Reinforcement learning for fixed income futures trading: an online multi-expert approach

Automatic trading has shown significant potential in developing profitable strategies. However, this depends on market stability, which is often disrupted by frequent regime changes, making model validation difficult. In this work, we used the Proximal Policy Optimization (PPO) reinforcement learning algorithm to the Long Term Euro-BTP Futures market. The goal was to develop a model capable of finding profitable trading strategies that persist over time in the FBTP market. To achieve this, we trained PPO agents to trade one contract of the FBTP futures using market orders with Limit Order Book (LOB) data at a 1-minute frequency. The training was performed using data from 2014 to 2016, validated from 2017 to 2019, and tested on data from 2020 to 2022. Hyperparameters were tuned using the Tree-structured Parzen Estimator (TPE) method. We considered seven different state characterizations, each varying based on their LOB-based features. We conducted a preliminary analysis of feature importance for each feature group through correlation with the target and exposure analysis at different horizons. To ensure robust evaluation, we conducted each experiment by training across multiple trading frequencies, ten random seeds, and five different starting trading minutes. Additionally, to address market non-stationarity, an adaptive online learning layer, Optimistic Adapt ML Prod (OAMP), was built on top of the PPO agents to select the best strategy among a set of experts. Analyzing the agents' performances on test data, even in a highly stochastic and non-stationary environment, the agents can create long-term profitable trading strategies, empirically validating the proposed methodology.

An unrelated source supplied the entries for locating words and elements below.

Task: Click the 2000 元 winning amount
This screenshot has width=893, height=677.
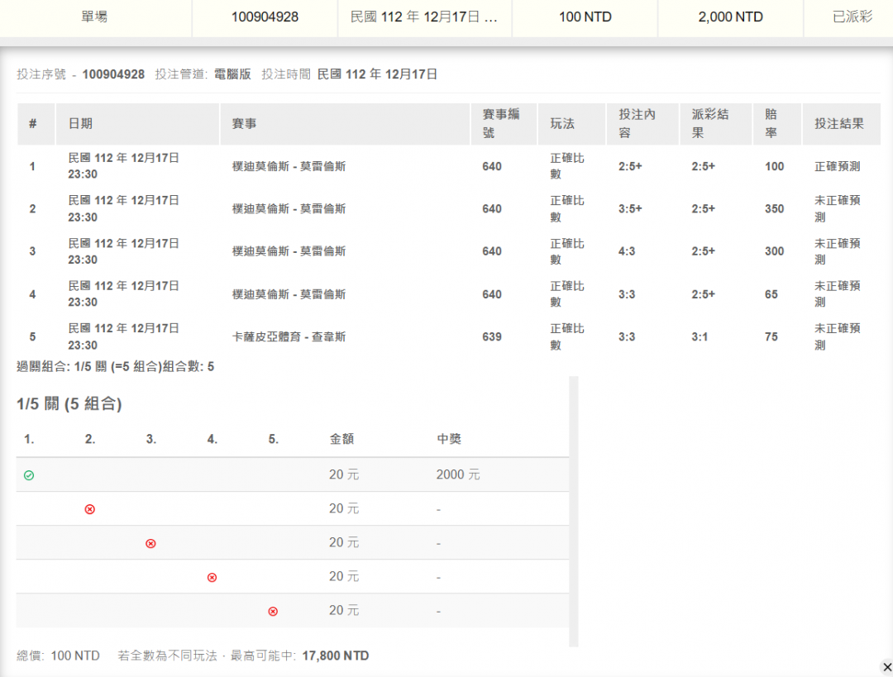Action: pos(458,475)

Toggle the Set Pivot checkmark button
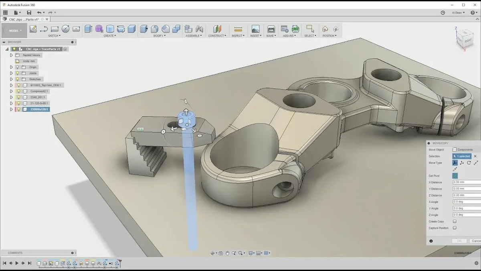[x=455, y=175]
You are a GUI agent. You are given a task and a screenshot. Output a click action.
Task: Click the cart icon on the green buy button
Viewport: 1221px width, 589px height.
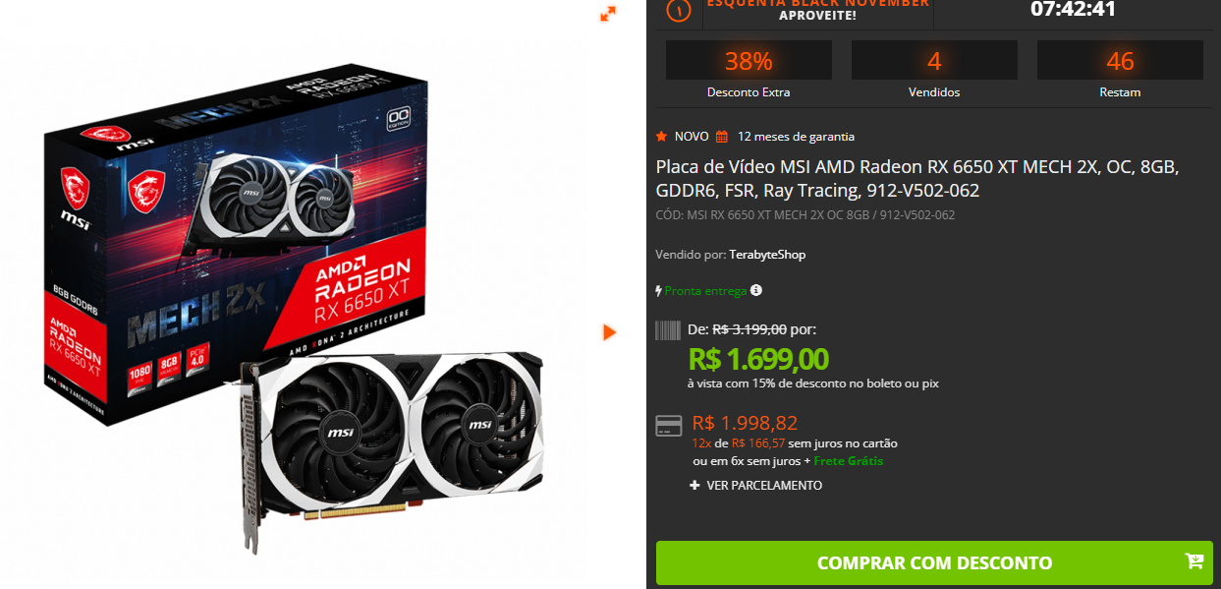click(1193, 561)
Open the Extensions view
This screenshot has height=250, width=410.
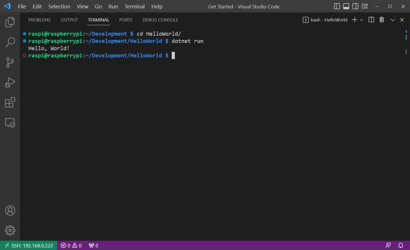coord(10,103)
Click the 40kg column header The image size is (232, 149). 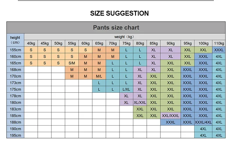(31, 43)
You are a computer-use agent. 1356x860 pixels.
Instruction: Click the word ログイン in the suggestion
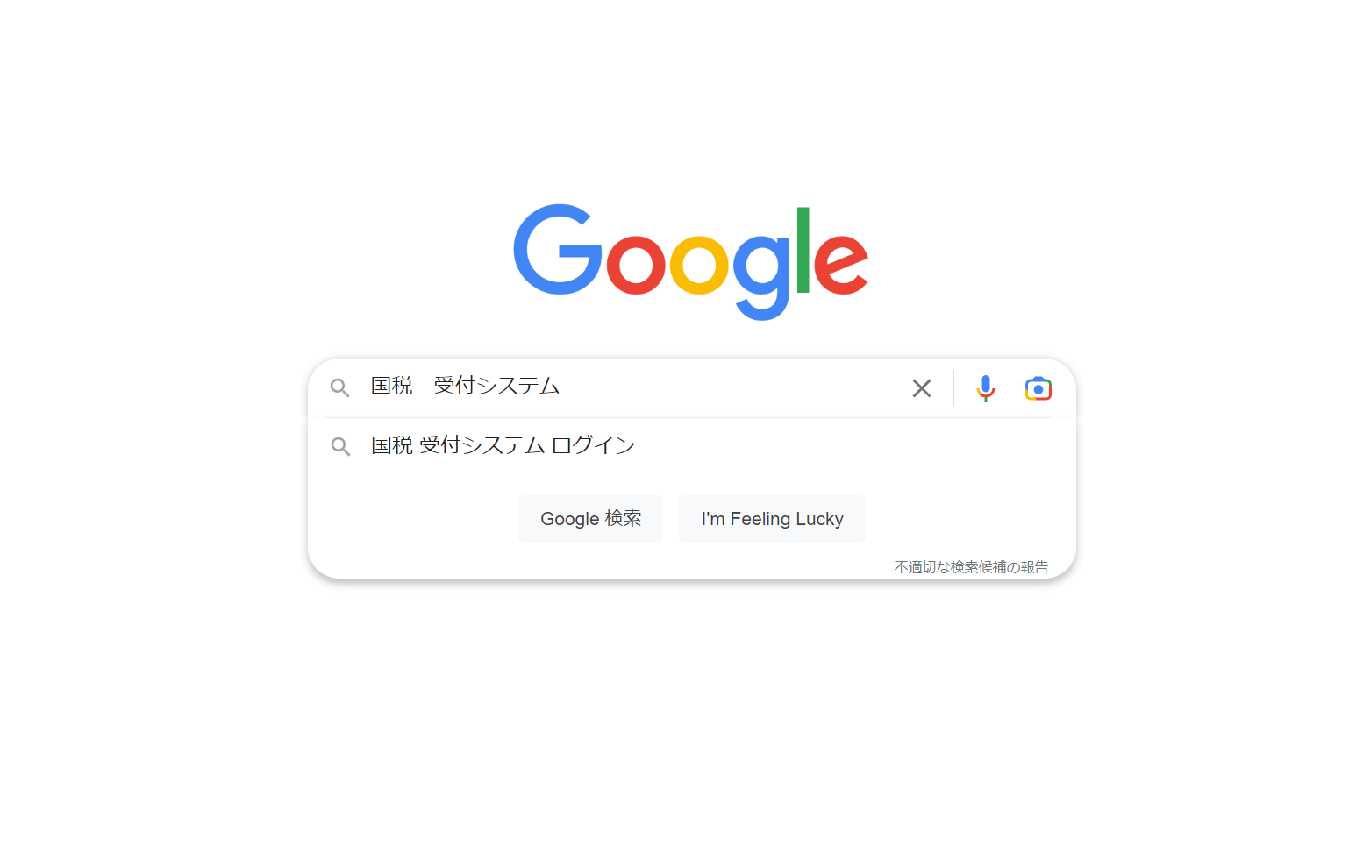pos(594,445)
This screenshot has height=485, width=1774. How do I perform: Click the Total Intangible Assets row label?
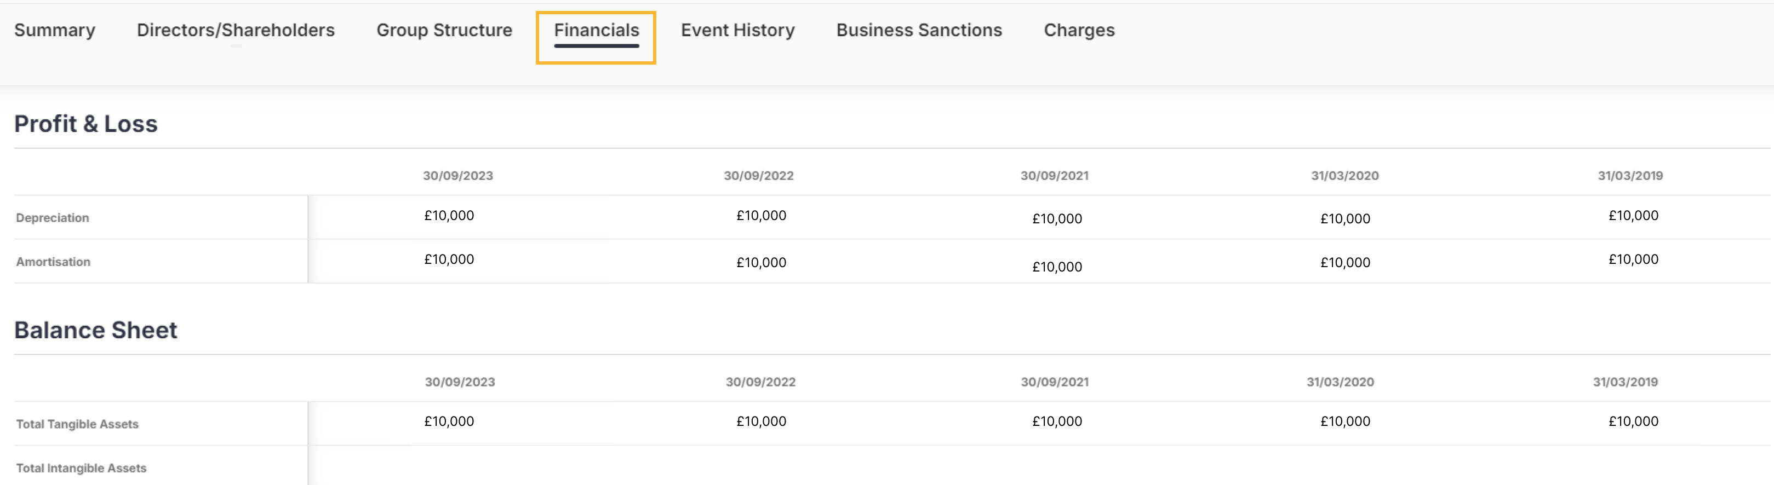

Il trading automatico ha dimostrato un notevole potenziale nel creare strategie di trading redditizie. Tuttavia, ciò dipende dalla stabilità del mercato, che è spesso compromessa dai frequenti cambiamenti di regime, rendendo difficile la validazione dei modelli. In questo lavoro, abbiamo applicato un algoritmo di Reinforcement Learning (RL), Proximal Policy Optimization (PPO), al mercato dei Long Term Euro-BTP Futures (FBTP). L'obiettivo era sviluppare un modello in grado di trovare strategie di trading redditizie che persistano nel tempo nel mercato dei FBTP. Per raggiungere questo obiettivo, abbiamo addestrato agenti PPO per negoziare un contratto dei futures FBTP utilizzando ordini di mercato con dati del Limit Order Book (LOB) a una frequenza di 1 minuto. L'addestramento è stato effettuato utilizzando i dati dal 2014 al 2016, con validazione dal 2017 al 2019 e test sui dati dal 2020 al 2022. I parametri sono stati ottimizzati utilizzando il metodo Tree-structured Parzen Estimator (TPE). Sono state considerate sette diverse rappresentazioni dello stato, ciascuna variando in base a diversi aspetti del LOB. Per ogni gruppo, è stata condotta un'analisi preliminare dell'importanza degli attributi tramite la correlazione con l'obiettivo e un'analisi dell'esposizione di essi su orizzonti temporali differenti. Per garantire una valutazione robusta, abbiamo condotto ogni esperimento addestrando a diverse frequenze di trading, dieci seed casuali e cinque diversi minuti di inizio di trading. Inoltre, per affrontare la non-stazionarietà del mercato, è stato sviluppato un modulo di apprendimento online adattivo, Optimistic Adapt ML Prod (OAMP), integrato con gli agenti PPO per selezionare la strategia migliore tra un set di esperti. Analizzando le performance degli agenti sui dati di test, anche in un ambiente altamente stocastico e non stazionario, gli agenti sono in grado di creare strategie di trading redditizie a lungo termine, validando empiricamente la metodologia proposta.